## Task requirements
Reproduce the passage on the caste-based census debate in full, word for word.

## Text to read
────────

Caste has always been a sensitive subject. But Caste census is a double-edged sword. Religion and caste play an important role during elections. Therefore it is natural that political parties, which survive on their caste politics, demand a caste-based census. Moreover, the Backward Classes have grabbed power in some states and changed the nature of politics. The BJP has chief ministers in at least three states despite being dominated by the upper castes.

While parties like the BJP, SP, RJD, JD (U) and the DMK demand a caste- based census, the government was dithering with a divided cabinet. Even Home Minister P. Chidambaram was visibly annoyed by the decision.

The social organizations demand a caste-based census for the empowerment of the backward classes but why do the political parties do so? It is because armed with this statistics they can invoke the “biradari” sentiment to reach Parliament and legislatures. The backward class leaders like the SP chief Mulayam Singh and the RJD president Lalu Prasad Yadav or JD(U) chief Sharad Yadav argue that such a census is required in a caste ridden society like India as it cannot be wished away. Secondly, enumerating the caste would help in implementation of policies devised on caste. Thirdly, considering the complexity of castes and their significant bearing on the society, reliable data on castes should be available. However, they are silent on the creamy layer, which grabs the benefits.

The BJP and left and most regional parties are backing the Yadav trio for their own reasons. The Congress party is divided and would have liked an internal debate before agreeing for a caste- based census. Even within the cabinet, OBC leaders like Veerappa Moily, Vayalar Ravi, A. Raja and M.K. Azhagiri supported it while others like Anand Sharma opposed it.

────────

## Data excerpt
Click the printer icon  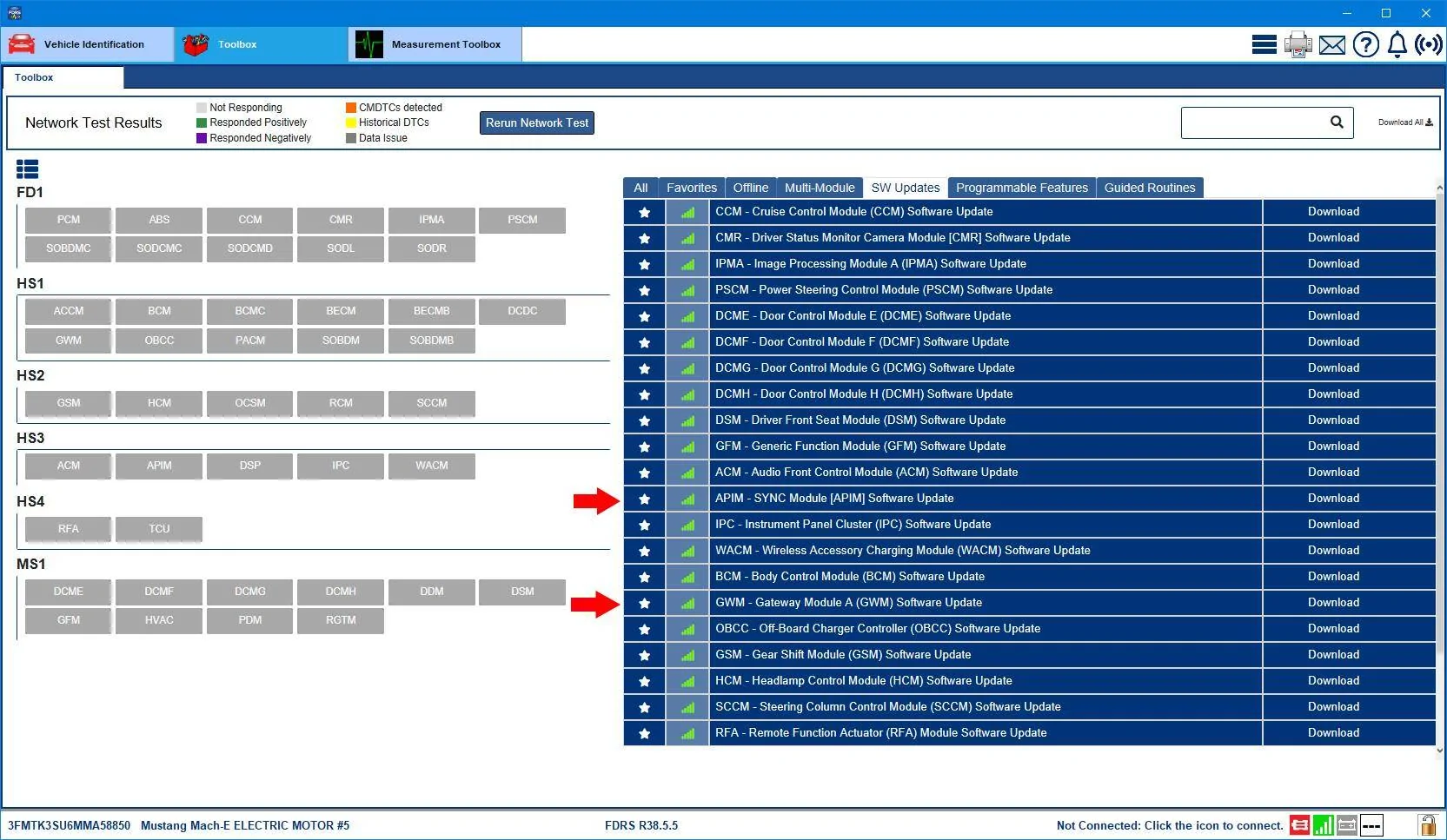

────────

## Response
Caste has always been a sensitive subject. But Caste census is a double-edged sword. Religion and caste play an important role during elections. Therefore it is natural that political parties, which survive on their caste politics, demand a caste-based census. Moreover, the Backward Classes have grabbed power in some states and changed the nature of politics. The BJP has chief ministers in at least three states despite being dominated by the upper castes.

While parties like the BJP, SP, RJD, JD (U) and the DMK demand a caste- based census, the government was dithering with a divided cabinet. Even Home Minister P. Chidambaram was visibly annoyed by the decision.

The social organizations demand a caste-based census for the empowerment of the backward classes but why do the political parties do so? It is because armed with this statistics they can invoke the “biradari” sentiment to reach Parliament and legislatures. The backward class leaders like the SP chief Mulayam Singh and the RJD president Lalu Prasad Yadav or JD(U) chief Sharad Yadav argue that such a census is required in a caste ridden society like India as it cannot be wished away. Secondly, enumerating the caste would help in implementation of policies devised on caste. Thirdly, considering the complexity of castes and their significant bearing on the society, reliable data on castes should be available. However, they are silent on the creamy layer, which grabs the benefits.

The BJP and left and most regional parties are backing the Yadav trio for their own reasons. The Congress party is divided and would have liked an internal debate before agreeing for a caste- based census. Even within the cabinet, OBC leaders like Veerappa Moily, Vayalar Ravi, A. Raja and M.K. Azhagiri supported it while others like Anand Sharma opposed it.